▶ _What is being asked_:
Reproduce the lines of the listing below without any change, starting with the line containing "Task: Click the wireframe" and ending with the line containing "Looking at the screenshot, I should point(13,97).", both included.

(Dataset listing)
** start **
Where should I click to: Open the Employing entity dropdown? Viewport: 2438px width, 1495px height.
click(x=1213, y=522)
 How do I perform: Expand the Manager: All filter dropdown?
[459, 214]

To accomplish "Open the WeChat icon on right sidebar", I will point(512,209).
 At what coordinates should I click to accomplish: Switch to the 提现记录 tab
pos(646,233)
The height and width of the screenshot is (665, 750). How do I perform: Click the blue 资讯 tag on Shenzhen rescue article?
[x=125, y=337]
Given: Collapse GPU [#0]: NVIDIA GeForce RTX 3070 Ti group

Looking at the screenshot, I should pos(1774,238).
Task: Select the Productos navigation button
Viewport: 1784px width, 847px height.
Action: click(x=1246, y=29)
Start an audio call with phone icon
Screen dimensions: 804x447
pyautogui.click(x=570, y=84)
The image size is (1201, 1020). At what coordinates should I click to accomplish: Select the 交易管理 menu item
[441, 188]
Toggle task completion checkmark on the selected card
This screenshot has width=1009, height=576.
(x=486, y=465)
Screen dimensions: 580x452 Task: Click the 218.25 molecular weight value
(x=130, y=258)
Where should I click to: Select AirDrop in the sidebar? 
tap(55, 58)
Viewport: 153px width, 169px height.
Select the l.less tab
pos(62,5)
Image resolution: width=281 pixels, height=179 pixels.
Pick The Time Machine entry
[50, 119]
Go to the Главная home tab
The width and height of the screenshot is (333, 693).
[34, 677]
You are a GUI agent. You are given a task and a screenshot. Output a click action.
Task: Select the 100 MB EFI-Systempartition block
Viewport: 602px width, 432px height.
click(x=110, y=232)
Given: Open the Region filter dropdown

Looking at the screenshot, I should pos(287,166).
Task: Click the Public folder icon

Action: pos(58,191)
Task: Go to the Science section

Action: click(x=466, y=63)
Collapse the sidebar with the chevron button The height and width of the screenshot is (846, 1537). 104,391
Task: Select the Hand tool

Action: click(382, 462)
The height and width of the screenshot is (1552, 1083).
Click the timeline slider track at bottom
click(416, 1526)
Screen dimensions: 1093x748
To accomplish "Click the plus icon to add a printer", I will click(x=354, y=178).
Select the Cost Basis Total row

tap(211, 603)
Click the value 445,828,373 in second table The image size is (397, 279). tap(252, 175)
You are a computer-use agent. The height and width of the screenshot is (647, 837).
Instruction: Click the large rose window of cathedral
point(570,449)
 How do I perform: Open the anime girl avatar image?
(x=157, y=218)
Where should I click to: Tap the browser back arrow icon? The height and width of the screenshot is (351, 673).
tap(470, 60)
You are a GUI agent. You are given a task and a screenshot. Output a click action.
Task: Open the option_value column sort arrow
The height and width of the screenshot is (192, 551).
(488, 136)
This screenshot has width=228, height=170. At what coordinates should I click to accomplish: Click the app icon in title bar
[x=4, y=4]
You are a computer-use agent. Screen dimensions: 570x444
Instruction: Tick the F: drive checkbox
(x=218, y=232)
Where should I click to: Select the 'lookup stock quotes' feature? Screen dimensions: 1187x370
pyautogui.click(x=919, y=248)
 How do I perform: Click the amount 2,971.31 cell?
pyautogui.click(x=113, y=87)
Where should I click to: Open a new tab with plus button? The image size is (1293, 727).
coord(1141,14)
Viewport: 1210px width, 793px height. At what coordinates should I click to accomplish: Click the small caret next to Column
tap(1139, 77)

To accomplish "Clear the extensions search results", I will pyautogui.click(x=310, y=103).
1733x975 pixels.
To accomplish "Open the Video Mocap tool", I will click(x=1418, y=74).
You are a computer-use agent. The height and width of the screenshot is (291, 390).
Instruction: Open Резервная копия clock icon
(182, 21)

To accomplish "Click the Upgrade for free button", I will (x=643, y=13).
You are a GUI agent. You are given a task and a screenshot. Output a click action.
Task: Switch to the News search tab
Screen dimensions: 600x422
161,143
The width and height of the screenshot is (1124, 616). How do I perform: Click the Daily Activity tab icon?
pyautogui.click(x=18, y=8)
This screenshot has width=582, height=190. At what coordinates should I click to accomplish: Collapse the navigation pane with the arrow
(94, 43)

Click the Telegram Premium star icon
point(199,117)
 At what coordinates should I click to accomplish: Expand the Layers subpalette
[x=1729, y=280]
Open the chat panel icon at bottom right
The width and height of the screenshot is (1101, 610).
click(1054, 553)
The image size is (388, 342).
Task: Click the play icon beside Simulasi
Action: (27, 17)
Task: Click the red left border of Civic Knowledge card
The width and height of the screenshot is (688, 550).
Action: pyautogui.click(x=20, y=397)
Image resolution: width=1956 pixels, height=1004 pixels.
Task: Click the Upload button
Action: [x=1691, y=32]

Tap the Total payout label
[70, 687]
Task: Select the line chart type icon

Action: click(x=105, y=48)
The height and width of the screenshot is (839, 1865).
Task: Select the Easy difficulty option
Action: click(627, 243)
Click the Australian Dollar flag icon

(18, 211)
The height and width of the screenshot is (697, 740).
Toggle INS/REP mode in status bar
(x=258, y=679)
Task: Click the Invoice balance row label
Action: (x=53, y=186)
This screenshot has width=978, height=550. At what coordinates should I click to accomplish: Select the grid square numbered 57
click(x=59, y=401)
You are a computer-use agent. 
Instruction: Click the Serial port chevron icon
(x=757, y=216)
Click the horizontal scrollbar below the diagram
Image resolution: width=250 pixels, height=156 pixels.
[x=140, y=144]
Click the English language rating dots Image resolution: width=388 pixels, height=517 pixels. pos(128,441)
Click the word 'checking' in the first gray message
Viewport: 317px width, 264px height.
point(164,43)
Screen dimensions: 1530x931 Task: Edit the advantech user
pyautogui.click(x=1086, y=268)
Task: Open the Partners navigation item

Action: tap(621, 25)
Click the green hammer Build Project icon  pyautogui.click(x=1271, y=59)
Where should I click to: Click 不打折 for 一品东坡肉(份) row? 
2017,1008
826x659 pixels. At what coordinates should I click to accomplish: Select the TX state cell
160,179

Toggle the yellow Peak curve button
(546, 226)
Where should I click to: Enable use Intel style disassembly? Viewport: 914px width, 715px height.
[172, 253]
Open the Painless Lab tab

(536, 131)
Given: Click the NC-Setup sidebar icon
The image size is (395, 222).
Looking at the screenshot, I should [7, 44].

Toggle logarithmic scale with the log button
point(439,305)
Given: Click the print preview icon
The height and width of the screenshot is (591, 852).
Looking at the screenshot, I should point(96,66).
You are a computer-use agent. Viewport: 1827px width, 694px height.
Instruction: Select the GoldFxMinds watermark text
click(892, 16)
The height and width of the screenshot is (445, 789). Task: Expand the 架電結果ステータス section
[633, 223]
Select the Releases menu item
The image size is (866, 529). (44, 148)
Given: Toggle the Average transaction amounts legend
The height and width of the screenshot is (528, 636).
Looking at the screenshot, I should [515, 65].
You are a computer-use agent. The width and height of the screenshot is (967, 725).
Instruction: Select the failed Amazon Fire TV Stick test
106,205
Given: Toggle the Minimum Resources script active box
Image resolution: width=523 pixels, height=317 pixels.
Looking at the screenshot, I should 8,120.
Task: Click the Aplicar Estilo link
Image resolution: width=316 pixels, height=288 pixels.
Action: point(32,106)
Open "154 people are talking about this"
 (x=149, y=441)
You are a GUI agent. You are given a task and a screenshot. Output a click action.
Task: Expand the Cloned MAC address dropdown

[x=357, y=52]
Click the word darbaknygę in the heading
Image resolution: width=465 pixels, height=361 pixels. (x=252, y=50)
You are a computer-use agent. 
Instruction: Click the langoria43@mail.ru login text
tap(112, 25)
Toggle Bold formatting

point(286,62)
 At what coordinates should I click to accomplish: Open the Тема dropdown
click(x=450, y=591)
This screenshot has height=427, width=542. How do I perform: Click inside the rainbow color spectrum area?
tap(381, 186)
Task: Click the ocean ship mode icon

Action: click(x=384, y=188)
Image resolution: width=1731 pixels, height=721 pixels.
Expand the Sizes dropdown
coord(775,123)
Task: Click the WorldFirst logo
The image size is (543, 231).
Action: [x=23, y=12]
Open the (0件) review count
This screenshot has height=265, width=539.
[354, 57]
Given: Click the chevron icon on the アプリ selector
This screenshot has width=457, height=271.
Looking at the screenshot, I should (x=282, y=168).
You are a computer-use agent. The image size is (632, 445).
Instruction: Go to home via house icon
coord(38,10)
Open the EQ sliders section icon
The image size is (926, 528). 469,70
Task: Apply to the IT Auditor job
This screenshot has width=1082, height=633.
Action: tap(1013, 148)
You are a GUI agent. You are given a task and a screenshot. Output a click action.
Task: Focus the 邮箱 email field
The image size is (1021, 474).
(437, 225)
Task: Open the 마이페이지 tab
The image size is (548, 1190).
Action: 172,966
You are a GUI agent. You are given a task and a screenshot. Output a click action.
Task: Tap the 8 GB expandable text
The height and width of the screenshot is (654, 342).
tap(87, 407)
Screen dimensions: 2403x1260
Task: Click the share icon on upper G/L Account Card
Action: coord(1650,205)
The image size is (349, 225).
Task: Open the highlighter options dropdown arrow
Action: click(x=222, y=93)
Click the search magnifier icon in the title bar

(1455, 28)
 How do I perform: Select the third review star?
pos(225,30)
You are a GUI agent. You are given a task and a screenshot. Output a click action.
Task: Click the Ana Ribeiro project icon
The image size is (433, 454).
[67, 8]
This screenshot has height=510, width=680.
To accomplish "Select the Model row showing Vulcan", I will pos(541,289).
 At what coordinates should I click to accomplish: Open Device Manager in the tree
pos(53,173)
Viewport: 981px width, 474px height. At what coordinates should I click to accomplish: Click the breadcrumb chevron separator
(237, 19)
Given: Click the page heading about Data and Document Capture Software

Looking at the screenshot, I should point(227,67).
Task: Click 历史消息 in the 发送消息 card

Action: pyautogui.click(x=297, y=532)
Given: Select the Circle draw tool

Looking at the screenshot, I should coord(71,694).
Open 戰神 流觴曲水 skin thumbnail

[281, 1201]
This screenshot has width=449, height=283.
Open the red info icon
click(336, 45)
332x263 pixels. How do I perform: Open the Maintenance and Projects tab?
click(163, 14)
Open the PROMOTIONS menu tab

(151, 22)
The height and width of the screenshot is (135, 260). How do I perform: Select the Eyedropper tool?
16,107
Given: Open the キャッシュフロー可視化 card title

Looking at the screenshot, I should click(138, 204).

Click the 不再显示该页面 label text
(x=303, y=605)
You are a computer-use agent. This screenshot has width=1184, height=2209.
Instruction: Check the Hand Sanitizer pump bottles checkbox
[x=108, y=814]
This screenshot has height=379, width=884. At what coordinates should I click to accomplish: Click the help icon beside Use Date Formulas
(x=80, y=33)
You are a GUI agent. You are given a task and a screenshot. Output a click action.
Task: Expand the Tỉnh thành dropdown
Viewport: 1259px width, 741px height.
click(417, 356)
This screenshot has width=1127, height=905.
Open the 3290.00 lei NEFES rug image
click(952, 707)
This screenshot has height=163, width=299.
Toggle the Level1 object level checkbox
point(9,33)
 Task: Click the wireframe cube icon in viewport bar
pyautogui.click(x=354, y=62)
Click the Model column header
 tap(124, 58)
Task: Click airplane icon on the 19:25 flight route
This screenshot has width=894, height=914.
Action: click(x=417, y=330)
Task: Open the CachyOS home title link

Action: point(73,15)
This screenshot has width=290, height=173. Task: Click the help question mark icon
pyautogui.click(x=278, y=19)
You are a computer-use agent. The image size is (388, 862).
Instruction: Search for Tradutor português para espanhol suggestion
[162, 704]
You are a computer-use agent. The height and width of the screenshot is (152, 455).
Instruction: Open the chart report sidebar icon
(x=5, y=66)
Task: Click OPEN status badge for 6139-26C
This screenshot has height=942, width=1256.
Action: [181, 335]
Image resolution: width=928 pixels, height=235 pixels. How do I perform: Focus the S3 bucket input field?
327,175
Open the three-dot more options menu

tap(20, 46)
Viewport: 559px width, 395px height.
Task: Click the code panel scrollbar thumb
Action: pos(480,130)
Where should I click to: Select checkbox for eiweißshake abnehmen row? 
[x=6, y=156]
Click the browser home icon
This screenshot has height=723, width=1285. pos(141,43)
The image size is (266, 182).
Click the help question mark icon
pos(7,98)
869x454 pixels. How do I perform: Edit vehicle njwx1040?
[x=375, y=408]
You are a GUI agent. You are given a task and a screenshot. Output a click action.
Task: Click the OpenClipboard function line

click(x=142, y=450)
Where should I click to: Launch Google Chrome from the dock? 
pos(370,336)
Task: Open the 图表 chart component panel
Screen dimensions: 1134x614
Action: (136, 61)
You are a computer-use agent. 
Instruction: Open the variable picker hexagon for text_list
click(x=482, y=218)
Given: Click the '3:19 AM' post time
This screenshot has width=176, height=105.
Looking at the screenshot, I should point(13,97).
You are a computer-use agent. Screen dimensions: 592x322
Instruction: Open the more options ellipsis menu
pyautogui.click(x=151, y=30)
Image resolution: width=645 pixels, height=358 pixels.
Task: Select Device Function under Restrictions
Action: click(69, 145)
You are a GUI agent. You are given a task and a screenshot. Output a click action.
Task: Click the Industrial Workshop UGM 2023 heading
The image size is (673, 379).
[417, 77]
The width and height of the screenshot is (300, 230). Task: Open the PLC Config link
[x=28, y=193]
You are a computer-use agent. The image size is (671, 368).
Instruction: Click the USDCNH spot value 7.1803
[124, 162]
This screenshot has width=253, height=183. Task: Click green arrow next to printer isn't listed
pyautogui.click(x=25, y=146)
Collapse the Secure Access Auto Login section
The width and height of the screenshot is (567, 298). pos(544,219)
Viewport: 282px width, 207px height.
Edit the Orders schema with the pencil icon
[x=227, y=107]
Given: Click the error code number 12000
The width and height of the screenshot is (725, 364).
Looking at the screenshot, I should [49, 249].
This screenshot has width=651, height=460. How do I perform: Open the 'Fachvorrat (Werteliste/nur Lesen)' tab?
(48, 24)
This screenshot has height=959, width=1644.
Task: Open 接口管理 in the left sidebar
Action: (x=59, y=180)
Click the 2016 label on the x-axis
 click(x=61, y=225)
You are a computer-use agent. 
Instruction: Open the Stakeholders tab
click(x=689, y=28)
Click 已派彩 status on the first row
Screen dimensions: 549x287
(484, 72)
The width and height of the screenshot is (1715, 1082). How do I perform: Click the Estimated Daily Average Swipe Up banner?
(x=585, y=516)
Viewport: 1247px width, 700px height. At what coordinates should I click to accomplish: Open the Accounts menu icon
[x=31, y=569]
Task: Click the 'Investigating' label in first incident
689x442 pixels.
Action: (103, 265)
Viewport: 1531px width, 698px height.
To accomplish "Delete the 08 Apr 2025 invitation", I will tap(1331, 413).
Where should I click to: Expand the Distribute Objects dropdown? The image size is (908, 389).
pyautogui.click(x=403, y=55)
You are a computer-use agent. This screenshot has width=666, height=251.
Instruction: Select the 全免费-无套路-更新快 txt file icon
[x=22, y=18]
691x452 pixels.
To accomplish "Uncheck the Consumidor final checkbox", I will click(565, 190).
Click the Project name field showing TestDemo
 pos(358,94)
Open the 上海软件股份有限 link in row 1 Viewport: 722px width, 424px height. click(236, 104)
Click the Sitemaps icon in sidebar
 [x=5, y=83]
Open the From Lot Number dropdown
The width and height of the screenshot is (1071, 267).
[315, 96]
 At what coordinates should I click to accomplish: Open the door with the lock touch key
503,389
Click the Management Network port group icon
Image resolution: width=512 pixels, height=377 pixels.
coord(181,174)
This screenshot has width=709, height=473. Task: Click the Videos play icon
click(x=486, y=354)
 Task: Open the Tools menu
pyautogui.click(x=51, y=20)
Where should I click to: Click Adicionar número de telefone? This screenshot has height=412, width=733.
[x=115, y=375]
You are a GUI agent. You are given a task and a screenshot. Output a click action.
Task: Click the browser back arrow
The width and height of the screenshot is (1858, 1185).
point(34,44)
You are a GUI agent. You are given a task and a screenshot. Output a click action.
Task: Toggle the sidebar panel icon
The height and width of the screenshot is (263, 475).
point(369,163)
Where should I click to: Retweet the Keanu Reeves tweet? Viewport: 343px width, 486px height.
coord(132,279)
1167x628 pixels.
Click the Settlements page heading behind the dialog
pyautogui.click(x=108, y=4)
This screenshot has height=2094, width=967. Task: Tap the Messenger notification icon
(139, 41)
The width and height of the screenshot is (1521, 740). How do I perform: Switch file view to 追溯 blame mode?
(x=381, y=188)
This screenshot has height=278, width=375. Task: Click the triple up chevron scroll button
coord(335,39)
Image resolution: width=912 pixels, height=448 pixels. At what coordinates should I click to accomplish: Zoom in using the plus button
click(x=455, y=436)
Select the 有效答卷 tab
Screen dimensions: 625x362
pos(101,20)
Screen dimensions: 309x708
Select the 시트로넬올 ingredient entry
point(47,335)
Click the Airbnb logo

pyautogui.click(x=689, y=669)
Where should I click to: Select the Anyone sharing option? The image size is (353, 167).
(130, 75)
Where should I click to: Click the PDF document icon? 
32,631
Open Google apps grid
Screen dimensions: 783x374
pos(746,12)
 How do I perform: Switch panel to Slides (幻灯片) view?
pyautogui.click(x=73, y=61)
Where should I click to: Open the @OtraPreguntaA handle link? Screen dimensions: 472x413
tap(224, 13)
** end **
▶ _Response below_:
 Task: Click the wireframe cube icon in viewport bar
pyautogui.click(x=354, y=62)
Click the Model column header
 tap(124, 58)
Task: Click airplane icon on the 19:25 flight route
This screenshot has width=894, height=914.
Action: click(x=417, y=330)
Task: Open the CachyOS home title link

Action: point(73,15)
This screenshot has width=290, height=173. Task: Click the help question mark icon
pyautogui.click(x=278, y=19)
You are a computer-use agent. The image size is (388, 862).
Instruction: Search for Tradutor português para espanhol suggestion
[162, 704]
You are a computer-use agent. The height and width of the screenshot is (152, 455).
Instruction: Open the chart report sidebar icon
(x=5, y=66)
Task: Click OPEN status badge for 6139-26C
This screenshot has height=942, width=1256.
Action: [181, 335]
Image resolution: width=928 pixels, height=235 pixels. How do I perform: Focus the S3 bucket input field?
327,175
Open the three-dot more options menu

tap(20, 46)
Viewport: 559px width, 395px height.
Task: Click the code panel scrollbar thumb
Action: pos(480,130)
Where should I click to: Select checkbox for eiweißshake abnehmen row? 
[x=6, y=156]
Click the browser home icon
This screenshot has height=723, width=1285. pos(141,43)
The image size is (266, 182).
Click the help question mark icon
pos(7,98)
869x454 pixels. How do I perform: Edit vehicle njwx1040?
[x=375, y=408]
You are a GUI agent. You are given a task and a screenshot. Output a click action.
Task: Click the OpenClipboard function line

click(x=142, y=450)
Where should I click to: Launch Google Chrome from the dock? 
pos(370,336)
Task: Open the 图表 chart component panel
Screen dimensions: 1134x614
Action: (136, 61)
You are a computer-use agent. 
Instruction: Open the variable picker hexagon for text_list
click(x=482, y=218)
Given: Click the '3:19 AM' post time
This screenshot has width=176, height=105.
Looking at the screenshot, I should point(13,97).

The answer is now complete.